This page includes results we did not include in the paper and experiments we have processed since the papers publication. When displaying these results, we default to the tsml implementation of HC2 but may use the aeon implementation if it is more relevant, i.e., if we are testing a new component which is implemented in aeon but not tsml, such as variations on ROCKET or TSFresh.
We provide two implementations of the HIVE-COTE 2.0 algorithm. One Java implementation in the tsml package, and another in the Python aeon package. We compare both our implementations of HC2 and its components (as of 18/03/2022). As the aeon package develops, the implmentations may become more efficient.
tsml results:
HC2 | DrCIF | TDE | STC | Arsenal | |
---|---|---|---|---|---|
Accuracy | 0.8912 | 0.8637 | 0.8589 | 0.8585 | 0.8659 |
Average Train Time (Minutes) | 187.1848 | 24.3228 | 40.3987 | 66.823 | 14.9539 |
Total Train Time (Hours) | 349.4112 | 45.4025 | 75.4109 | 124.7362 | 27.9139 |
aeon results:
HC2 | DrCIF | TDE | STC | Arsenal | |
---|---|---|---|---|---|
Accuracy | 0.8926 | 0.8637 | 0.8609 | 0.8555 | 0.8657 |
Average Train Time (Minutes) | 275.856 | 85.3483 | 45.2662 | 125.9338 | 5.0892 |
Total Train Time (Hours) | 514.9313 | 159.3168 | 84.497 | 235.0764 | 9.4999 |
None of the classifiers are significantly different from their language counterparts in terms of accuracy. The Python implementation is quite a bit slower, STC is contracted for 2 hours instead of 1. Both HC2 implementations are capable of contracting the full classifier.
In HIVE-COTE 2.0 we replace the cross-validation train accuracy estimates with out-of-bag estimates requiring only a single model. Here we compare both estimates for the HC2 components. Except for TDE, out-of-bag estimates are noticeably faster. TDE evaluates all members of its ensemble using leave-one-out cross-validation as part of the building process, by retaining those estimated the full ensemble estimate is essentially free.

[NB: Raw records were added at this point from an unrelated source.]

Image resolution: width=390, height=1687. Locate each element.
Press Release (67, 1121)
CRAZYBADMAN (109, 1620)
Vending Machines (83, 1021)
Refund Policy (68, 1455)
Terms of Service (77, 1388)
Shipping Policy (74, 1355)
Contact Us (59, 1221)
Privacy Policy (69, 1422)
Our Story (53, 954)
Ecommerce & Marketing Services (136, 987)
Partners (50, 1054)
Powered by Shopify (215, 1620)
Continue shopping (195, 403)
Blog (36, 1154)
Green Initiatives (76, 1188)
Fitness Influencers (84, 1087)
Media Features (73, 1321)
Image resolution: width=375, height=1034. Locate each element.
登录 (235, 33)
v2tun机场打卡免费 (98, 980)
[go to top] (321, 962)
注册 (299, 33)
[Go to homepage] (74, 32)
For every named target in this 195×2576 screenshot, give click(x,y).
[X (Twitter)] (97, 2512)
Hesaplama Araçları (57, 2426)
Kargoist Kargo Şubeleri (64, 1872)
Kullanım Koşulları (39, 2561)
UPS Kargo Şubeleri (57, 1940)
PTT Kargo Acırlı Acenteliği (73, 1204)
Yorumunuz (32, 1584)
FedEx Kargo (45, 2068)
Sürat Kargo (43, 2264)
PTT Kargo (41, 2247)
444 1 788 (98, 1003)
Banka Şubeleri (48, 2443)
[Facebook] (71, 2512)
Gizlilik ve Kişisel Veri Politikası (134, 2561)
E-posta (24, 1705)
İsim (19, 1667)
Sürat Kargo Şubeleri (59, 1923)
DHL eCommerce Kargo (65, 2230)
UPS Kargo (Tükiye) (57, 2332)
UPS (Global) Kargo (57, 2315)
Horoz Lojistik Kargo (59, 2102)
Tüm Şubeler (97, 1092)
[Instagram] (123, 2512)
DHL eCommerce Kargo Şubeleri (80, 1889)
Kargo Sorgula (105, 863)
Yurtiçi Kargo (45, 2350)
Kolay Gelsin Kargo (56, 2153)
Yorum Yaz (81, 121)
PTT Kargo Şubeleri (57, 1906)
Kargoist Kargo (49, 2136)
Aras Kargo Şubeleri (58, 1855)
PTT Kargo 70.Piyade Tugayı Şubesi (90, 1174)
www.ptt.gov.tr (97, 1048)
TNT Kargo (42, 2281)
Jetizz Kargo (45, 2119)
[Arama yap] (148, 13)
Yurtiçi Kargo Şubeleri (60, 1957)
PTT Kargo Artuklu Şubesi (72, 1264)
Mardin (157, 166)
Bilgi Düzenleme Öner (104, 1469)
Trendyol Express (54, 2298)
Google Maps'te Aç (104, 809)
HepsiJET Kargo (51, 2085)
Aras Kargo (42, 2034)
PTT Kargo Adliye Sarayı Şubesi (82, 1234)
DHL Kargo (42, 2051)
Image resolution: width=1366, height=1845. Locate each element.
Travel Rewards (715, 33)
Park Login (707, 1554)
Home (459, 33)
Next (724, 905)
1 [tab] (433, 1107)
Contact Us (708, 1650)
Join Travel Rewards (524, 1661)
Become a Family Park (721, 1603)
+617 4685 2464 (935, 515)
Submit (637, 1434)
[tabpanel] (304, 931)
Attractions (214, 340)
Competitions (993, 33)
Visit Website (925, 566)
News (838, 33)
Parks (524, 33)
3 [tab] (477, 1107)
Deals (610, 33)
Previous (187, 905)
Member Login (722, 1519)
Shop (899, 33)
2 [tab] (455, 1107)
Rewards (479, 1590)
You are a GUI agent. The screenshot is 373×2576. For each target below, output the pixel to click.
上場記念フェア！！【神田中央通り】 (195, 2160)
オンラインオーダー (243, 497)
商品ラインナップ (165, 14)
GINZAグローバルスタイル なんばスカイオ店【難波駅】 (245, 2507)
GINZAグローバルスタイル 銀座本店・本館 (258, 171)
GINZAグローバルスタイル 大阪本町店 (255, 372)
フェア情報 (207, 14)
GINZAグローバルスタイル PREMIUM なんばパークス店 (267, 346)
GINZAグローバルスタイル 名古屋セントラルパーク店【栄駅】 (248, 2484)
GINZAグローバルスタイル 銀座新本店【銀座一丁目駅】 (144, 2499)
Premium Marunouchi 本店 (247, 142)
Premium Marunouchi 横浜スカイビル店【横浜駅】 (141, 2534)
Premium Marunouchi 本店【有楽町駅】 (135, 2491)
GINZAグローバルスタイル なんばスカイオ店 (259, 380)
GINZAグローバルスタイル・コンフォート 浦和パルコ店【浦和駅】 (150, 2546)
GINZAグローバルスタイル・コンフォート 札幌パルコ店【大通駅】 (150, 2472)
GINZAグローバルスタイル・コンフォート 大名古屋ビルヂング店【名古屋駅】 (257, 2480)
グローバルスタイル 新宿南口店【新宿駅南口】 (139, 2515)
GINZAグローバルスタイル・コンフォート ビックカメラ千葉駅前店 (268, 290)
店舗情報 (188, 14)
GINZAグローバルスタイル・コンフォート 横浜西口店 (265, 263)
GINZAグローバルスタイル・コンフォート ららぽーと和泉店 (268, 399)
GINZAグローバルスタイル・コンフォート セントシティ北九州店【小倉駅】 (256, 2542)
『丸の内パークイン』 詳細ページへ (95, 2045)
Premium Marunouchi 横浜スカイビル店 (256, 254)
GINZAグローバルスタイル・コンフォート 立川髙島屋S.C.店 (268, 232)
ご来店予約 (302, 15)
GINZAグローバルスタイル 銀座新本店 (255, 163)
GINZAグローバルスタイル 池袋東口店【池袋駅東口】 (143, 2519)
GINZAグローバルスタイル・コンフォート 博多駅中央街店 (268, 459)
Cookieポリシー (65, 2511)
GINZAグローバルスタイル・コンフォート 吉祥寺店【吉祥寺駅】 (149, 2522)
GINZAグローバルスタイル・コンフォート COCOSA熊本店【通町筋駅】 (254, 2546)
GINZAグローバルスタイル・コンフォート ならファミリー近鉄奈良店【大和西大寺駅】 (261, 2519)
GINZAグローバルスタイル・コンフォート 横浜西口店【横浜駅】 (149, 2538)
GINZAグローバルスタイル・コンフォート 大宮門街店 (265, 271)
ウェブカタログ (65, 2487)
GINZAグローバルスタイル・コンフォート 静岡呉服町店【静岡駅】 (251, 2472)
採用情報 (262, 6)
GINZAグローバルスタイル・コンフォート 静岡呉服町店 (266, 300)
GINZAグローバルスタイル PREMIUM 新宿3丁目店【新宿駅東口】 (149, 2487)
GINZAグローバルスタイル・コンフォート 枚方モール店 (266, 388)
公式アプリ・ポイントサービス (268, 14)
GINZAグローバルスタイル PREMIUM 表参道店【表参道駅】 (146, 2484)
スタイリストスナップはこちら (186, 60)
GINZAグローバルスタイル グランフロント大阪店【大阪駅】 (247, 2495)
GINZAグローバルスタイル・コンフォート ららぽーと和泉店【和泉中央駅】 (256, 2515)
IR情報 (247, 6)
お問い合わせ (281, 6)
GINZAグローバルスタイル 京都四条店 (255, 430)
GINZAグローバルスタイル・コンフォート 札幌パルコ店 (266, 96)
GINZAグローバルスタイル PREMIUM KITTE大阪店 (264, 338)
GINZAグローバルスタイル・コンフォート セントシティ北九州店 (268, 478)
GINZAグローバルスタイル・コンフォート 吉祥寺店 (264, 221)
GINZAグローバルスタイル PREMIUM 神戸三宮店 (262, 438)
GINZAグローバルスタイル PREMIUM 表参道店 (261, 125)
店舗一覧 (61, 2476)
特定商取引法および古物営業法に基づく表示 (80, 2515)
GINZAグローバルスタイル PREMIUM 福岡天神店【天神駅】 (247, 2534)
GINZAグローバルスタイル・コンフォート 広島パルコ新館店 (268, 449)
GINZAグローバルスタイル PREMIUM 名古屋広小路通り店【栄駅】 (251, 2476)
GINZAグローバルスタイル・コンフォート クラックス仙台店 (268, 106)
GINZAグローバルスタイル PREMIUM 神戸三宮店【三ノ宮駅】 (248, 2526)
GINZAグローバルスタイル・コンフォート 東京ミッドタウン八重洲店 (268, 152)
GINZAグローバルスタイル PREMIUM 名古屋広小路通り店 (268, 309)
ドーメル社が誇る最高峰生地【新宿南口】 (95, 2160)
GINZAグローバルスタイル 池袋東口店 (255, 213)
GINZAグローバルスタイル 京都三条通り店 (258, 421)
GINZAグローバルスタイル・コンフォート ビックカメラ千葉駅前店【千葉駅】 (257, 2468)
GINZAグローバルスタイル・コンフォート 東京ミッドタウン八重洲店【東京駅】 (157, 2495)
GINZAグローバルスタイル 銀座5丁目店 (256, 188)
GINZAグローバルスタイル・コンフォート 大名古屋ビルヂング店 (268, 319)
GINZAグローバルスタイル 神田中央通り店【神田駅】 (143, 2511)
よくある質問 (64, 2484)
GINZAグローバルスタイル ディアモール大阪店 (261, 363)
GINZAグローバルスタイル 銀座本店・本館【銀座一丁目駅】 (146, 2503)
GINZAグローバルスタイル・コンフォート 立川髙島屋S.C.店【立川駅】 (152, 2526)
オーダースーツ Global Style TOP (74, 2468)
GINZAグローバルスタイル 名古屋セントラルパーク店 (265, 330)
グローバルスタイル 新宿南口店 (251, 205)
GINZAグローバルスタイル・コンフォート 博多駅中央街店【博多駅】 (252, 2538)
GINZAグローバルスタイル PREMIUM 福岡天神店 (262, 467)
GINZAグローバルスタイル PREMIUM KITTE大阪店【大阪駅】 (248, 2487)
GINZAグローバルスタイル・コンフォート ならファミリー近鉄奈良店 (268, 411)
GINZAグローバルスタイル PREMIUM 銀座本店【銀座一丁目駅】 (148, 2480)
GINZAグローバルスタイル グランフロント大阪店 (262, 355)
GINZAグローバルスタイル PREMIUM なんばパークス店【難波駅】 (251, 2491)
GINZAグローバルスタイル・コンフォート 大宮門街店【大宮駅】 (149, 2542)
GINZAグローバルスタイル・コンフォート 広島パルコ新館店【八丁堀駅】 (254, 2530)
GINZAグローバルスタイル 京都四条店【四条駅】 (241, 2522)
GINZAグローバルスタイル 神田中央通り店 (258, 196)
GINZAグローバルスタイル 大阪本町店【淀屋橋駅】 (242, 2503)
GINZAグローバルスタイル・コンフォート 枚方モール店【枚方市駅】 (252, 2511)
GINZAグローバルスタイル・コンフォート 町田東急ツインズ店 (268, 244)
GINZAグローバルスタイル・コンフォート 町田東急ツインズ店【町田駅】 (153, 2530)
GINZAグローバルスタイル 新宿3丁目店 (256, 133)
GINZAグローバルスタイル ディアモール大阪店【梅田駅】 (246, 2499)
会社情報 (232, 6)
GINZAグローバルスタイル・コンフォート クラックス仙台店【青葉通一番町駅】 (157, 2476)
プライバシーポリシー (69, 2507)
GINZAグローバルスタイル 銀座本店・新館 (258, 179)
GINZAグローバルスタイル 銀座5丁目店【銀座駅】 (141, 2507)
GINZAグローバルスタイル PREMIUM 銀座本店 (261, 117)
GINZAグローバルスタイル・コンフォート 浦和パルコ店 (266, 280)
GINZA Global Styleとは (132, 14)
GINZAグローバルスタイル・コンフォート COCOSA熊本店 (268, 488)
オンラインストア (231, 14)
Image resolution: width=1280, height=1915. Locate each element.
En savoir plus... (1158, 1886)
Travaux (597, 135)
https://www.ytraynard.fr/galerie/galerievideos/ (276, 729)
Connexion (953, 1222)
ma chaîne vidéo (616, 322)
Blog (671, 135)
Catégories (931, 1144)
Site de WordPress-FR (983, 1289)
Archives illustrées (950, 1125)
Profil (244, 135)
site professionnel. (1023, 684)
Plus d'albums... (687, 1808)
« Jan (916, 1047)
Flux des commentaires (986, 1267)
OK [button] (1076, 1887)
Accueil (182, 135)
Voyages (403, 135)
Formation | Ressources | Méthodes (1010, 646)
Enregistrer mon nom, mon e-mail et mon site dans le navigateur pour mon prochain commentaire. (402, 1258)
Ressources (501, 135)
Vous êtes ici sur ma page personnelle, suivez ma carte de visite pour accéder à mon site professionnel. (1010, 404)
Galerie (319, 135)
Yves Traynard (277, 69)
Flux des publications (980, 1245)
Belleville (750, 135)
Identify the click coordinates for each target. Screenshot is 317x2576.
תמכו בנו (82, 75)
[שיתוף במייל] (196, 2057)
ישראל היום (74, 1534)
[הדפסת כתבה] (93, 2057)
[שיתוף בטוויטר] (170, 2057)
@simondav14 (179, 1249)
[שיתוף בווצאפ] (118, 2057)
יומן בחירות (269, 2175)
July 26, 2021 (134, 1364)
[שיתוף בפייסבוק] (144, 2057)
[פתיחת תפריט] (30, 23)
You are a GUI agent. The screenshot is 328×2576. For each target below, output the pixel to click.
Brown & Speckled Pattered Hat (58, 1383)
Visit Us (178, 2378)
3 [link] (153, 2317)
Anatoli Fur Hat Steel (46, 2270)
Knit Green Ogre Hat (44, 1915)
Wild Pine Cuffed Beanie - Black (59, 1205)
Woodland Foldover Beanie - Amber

Out-of-bag accuracy estimates:
Arsenal-oob | TDE-oob | DrCIF-oob | STC-oob | |
---|---|---|---|---|
Train Accuracy | 0.8542 | 0.8475 | 0.8422 | 0.8709 |
Difference to Test Accuracy | -0.0117 | -0.0114 | -0.0215 | 0.0124 |
Average Train Time (Minutes) | 8.9383 | 3.564 | 15.6845 | 11.4425 |
Total Train Time (Hours) | 8.7794 | 2.4126 | 4.6385 | 5.1934 |
Cross-validation accuracy estimates:
Arsenal-cv | TDE-cv | DrCIF-cv | STC-cv | |
---|---|---|---|---|
Train Accuracy | 0.8621 | 0.8866 | 0.8546 | 0.8823 |
Difference to Test Accuracy | -0.0038 | 0.0277 | -0.0091 | 0.0238 |
Average Train Time (Minutes) | 67.2417 | 0.0002 | 31.2117 | 102.5649 |
Total Train Time (Hours) | 65.0597 | 0.00004 | 7.1529 | 42.5626 |
We compare four versions of HIVE-COTE 2.0. HC2-oob is the version used in our publication, where each component uses out-of-bag error. For HC2-cv all components use cross-validation. HC2-fastest uses the fastest train estimate method for each component, with all except for TDE using out-of-bag error. Lastly HC2-closest uses the component with the train accuracy estimate closest to the actual test accuracy, consisting of out-of-bag estimates from TDE and STC and cross-validation estimates from DrCIF and Arsenal.
Of the HC2 variants, HC2-fastest is unsurprisingly the fastest. Unexpectedly, it is also significantly better than the out-of-bag estimate version.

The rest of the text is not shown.